Stored items:
##########

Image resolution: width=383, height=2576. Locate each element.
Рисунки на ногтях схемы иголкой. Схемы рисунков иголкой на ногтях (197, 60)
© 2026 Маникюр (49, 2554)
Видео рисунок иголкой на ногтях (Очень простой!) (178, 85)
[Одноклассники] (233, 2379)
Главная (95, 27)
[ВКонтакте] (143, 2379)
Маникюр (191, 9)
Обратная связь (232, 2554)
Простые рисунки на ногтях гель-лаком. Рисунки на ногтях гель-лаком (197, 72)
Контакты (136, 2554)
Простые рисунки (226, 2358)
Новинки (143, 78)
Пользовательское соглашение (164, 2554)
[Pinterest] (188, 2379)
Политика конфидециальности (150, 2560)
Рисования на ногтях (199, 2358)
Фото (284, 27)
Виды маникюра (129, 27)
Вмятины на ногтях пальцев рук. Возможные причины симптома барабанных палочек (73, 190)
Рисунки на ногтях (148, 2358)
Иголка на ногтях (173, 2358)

##########

__What you have to do__.
Starting at the line that contains "Новинки (143, 78)", retype every line through the end of the records exactly, and nothing else.

__Reply__.
Новинки (143, 78)
Пользовательское соглашение (164, 2554)
[Pinterest] (188, 2379)
Политика конфидециальности (150, 2560)
Рисования на ногтях (199, 2358)
Фото (284, 27)
Виды маникюра (129, 27)
Вмятины на ногтях пальцев рук. Возможные причины симптома барабанных палочек (73, 190)
Рисунки на ногтях (148, 2358)
Иголка на ногтях (173, 2358)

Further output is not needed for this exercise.